Une telle loi n’existe pas encore aux États-Unis, mais en Floride, la représentante Kathy Castor tente d’obtenir que les restrictions actuelles sur les données en ligne soient étendues aux enfants de moins de 18 ans. 

Plus important encore, cette loi interdirait les publicités qui ciblent individuellement des enfants en fonction de leurs données de recherche et d’autres facteurs. Ces dernières années, les géants du web comme Facebook et Google ont été sous le feu des projecteurs concernant les informations qu’elles recueillent auprès des utilisateurs, ce qu’elles en font, combien de temps elles les conservent et à qui elles les vendent.

La loi actuelle ne protège que les enfants de moins de 13 ans. Castor veut l’étendre aux enfants âgés de 13 à 17 ans. Pour les moins de 18 ans, il sera obligatoire d’avoir un accord explicite d’un parent pour activer le suivi par un logiciel publicitaire, contrairement à ce qui se passe actuellement, où le comportement par défaut est le suivi, pour tous les services. La Federal Trade Commission pourrait imposer une amende maximale de près de 64 000 dollars à toute entreprise qui ne respecterait pas ce mandat. Des sociétés comme TikTok, Snapchat et Instagram seraient obligées de réécrire une partie de leur code pour se conformer à la réglementation.

La charge ne peut toutefois pas peser uniquement sur les annonceurs et les fournisseurs de services. Les parents doivent surveiller les activités en ligne de leurs enfants, du moins jusqu’à ce que ceux-ci se mettent à payer eux-mêmes leurs appareils leur accès internet. Le meilleur moyen pour cela est d’utiliser un logiciel de suivi , qui peut être installé sur n’importe quel appareil et qui envoie des rapports sur le compte d’un parent.

Ce type de logiciel est très souple et peut bloquer d’emblée les contenus ou les sites web inappropriés, filtrer les recherches et bloquer l’accès aux sites que les enfants ne sont pas autorisés à visiter. La plupart de ces programmes utilisent un système de classement pour déterminer ce qui est approprié pour les différents âges des enfants, un peu comme les grilles de catégories des films et des émissions de télévision.

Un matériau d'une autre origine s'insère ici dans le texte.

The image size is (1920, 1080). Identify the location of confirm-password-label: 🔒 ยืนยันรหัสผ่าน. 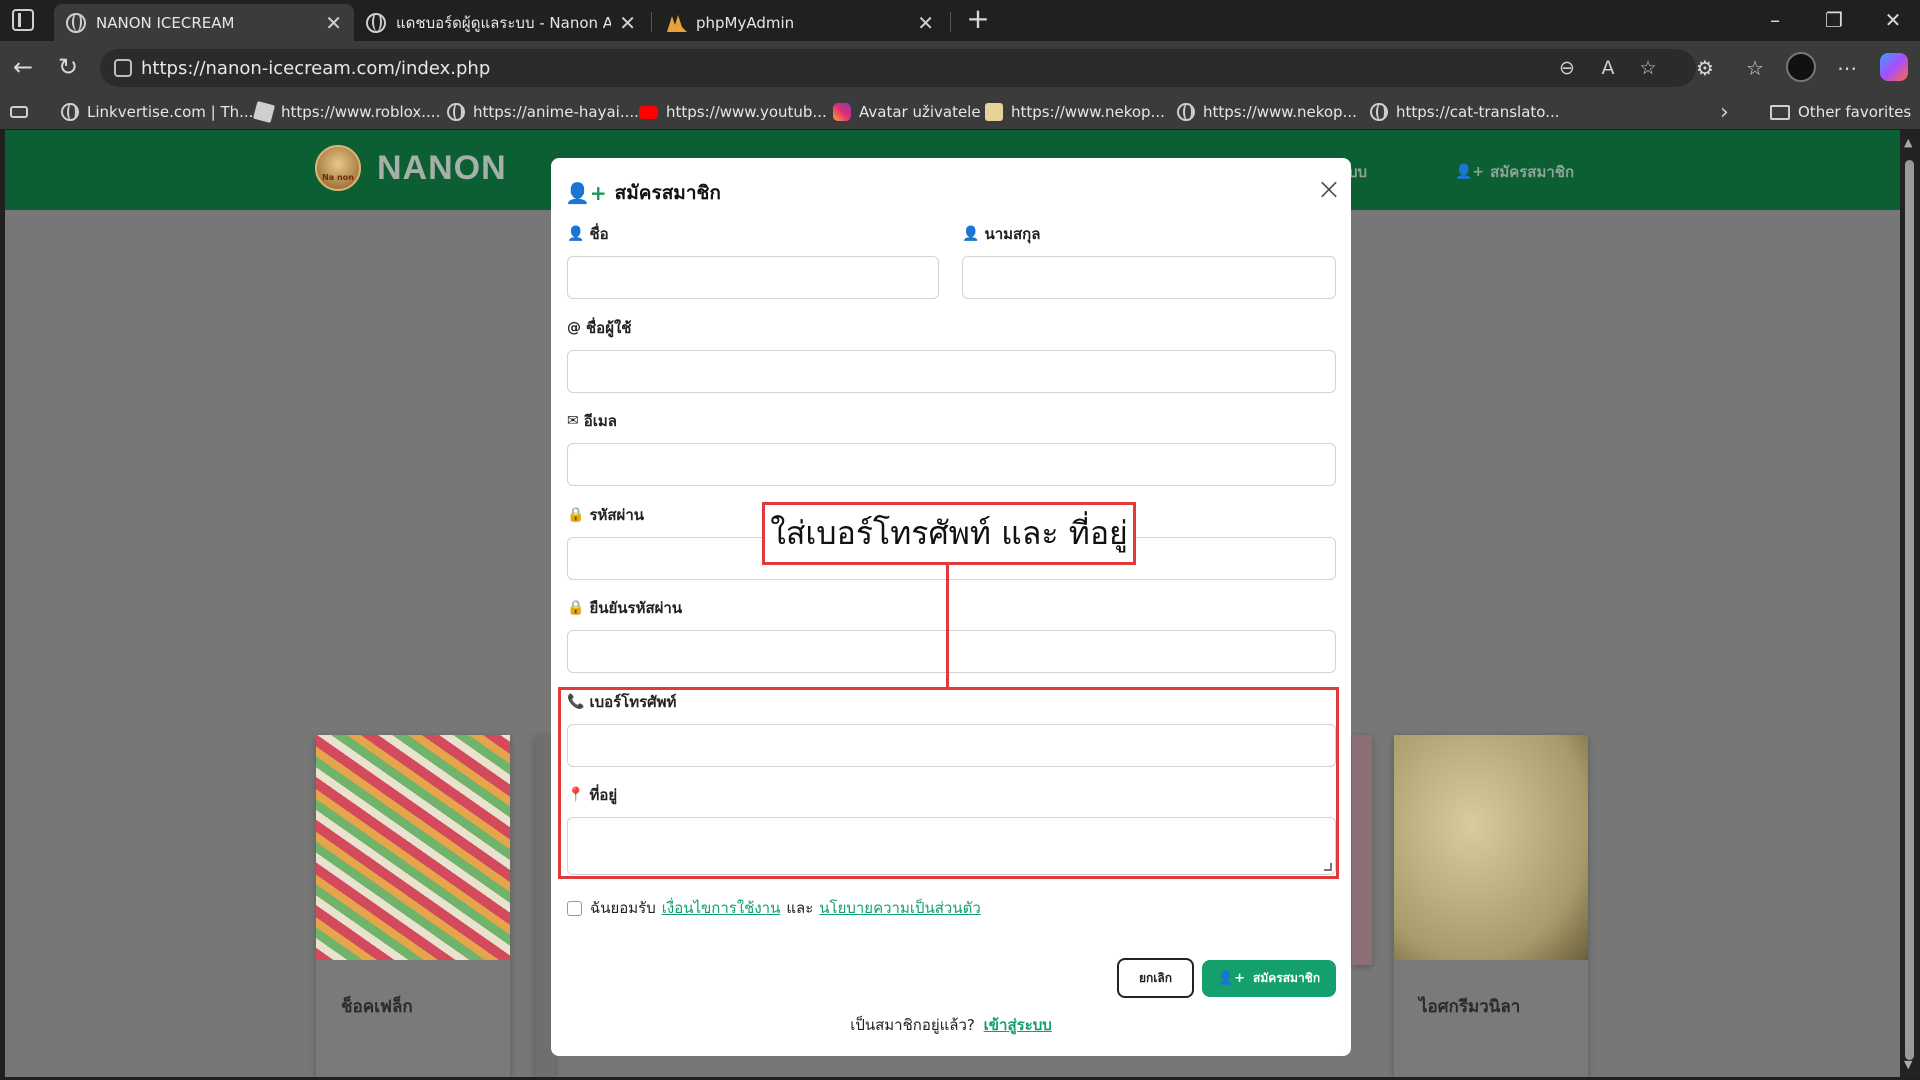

Les parents peuvent ajuster ces paramètres pour correspondre à l’âge et au niveau de maturité de l’enfant en question. D’autres programmes ont ajouté des fonctionnalités, telles que la possibilité de faire des copies de toutes les discussions qu’un enfant pourrait avoir en ligne, ou encore envoyer des copies de toute photo que l’enfant envoie ou reçoit lors d’une session.

Cela permet de s’assurer que les enfants n’ont que des conversations saines, et uniquement avec des personnes qu’ils connaissent, et qu’ils ne sont pas manipulés par des prédateurs en ligne qui pourraient leur extorquer des informations : identité, adresse ou numéro de téléphone. De même, cela permet de vérifier qu’ils n’envoient ou ne reçoivent pas de messages inappropriés ou de contenus qu’ils sont trop jeunes pour voir.